Lydia-Molly Tayara, Inuk woman, says cancer went untreated due to discrimination
Complaint about acute stomach pain was met with questions about drinking at Nunavik clinic
Lydia-Molly Tayara for years complained of stomach pain.
The social worker from Salluit, Nunavik — a small community in the northernmost part of Quebec — said she was routinely asked by doctors at the medical clinic in a neighbouring community whether she drank alcohol.
Each time, the Inuk woman told them she didn't.
She told them of pain so bad at times she had to lie down on the floor at work. She told the doctor her insides hurt so badly she sometimes couldn’t stand.
"I’m not a medical person. I didn’t know what my insides were," she said.

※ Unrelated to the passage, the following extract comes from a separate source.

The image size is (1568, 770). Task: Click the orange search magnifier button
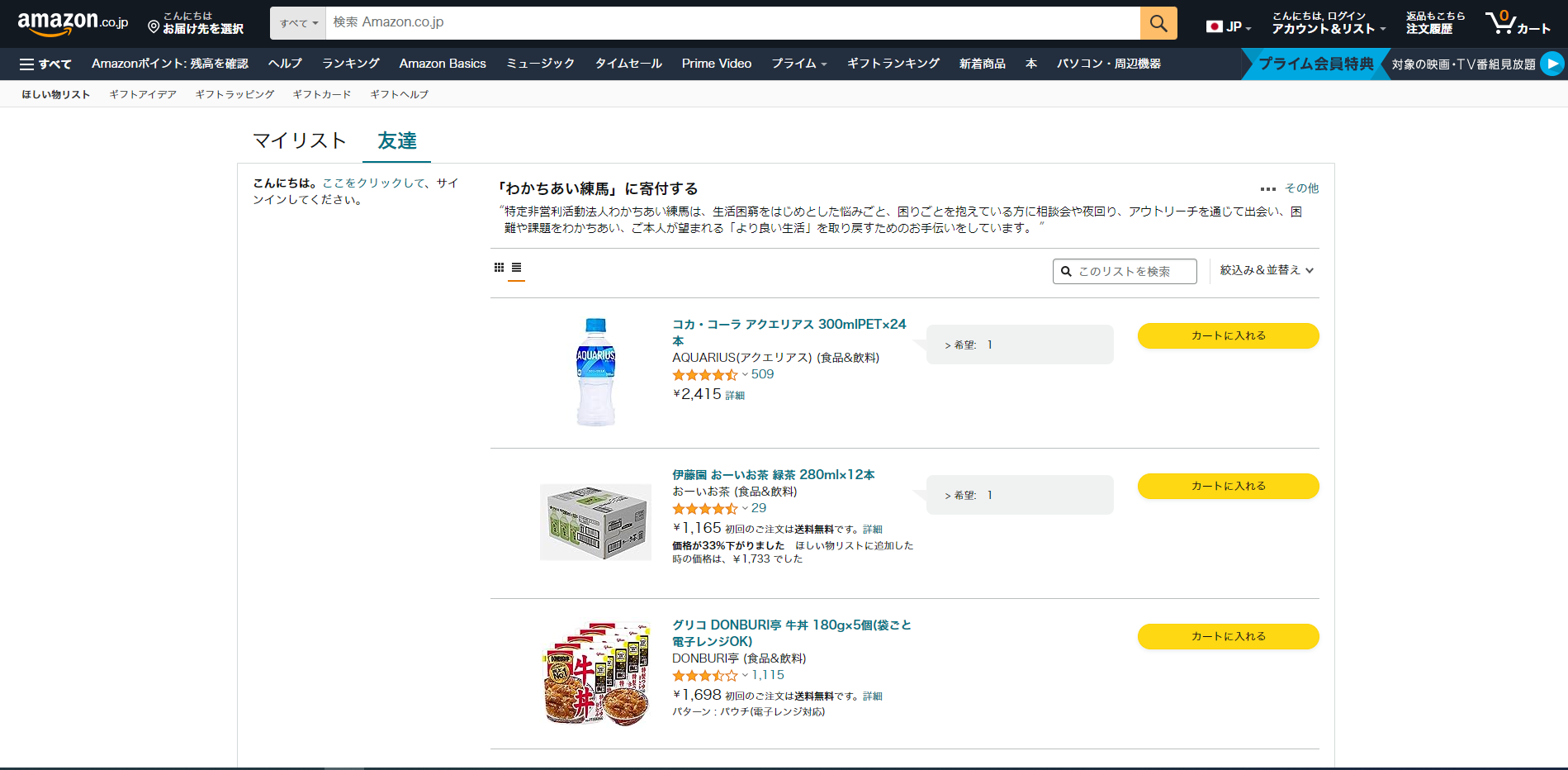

Tayara said she was given a diagnosis and some basic instructions.
"The first diagnosis was very good. It was about my intestines contracting, and I believed that," she said. For years, whenever her stomach hurt, she’d ask for a glass of cold water to help with her "contracting intestines."
But years of unrelenting stomach pain led her back to the clinic again and again.
"It was unbearable," Tayara said.
ER visit unveils advanced cancer
When the doctors' questioning changed from whether she drank, to how much she drank, she understood it to mean she was being profiled as yet another aboriginal person in Canada being accused of drinking herself sick.
"I have so many assumptions. My first assumption was that they thought I was drinking and that I was probably spoiling my stomach, because that was the last diagnosis I got," Tayara said.
In recent months, Tayara said she nearly had a stroke. She booked a followup with a neurologist in Montreal to get checked out.
My first assumption was that they thought I was drinking and that I was probably spoiling my stomach.- Lydia-Molly Tayara, cancer patient
She arrived in Montreal on Oct. 4. The next day she doubled over with stomach pain and headed to the ER at the Jewish General Hospital.
There she was told she had colon cancer that had spread to her liver, and was starting to spread to other organs. She said the doctor told her she had had cancer for years.
"That was the first time somebody mentioned cancer. I couldn't believe it," Tayara said.
She said the Montreal doctors told her she is one of the lucky ones — after removing over half of her liver, Tayara’s prognosis is quite good.
But, she said, doctors informed her it could have been treated 15 or 20 years ago.
Despite that, she said she still plans to return to Salluit after her chemotherapy is through, and she still travels back home between treatments. She told CBC News reporter Kate McKenna she simply couldn’t live with the trees in Montreal.
Staff at the clinic Tayara frequented in Nunavik were unavailable to comment over the holiday season.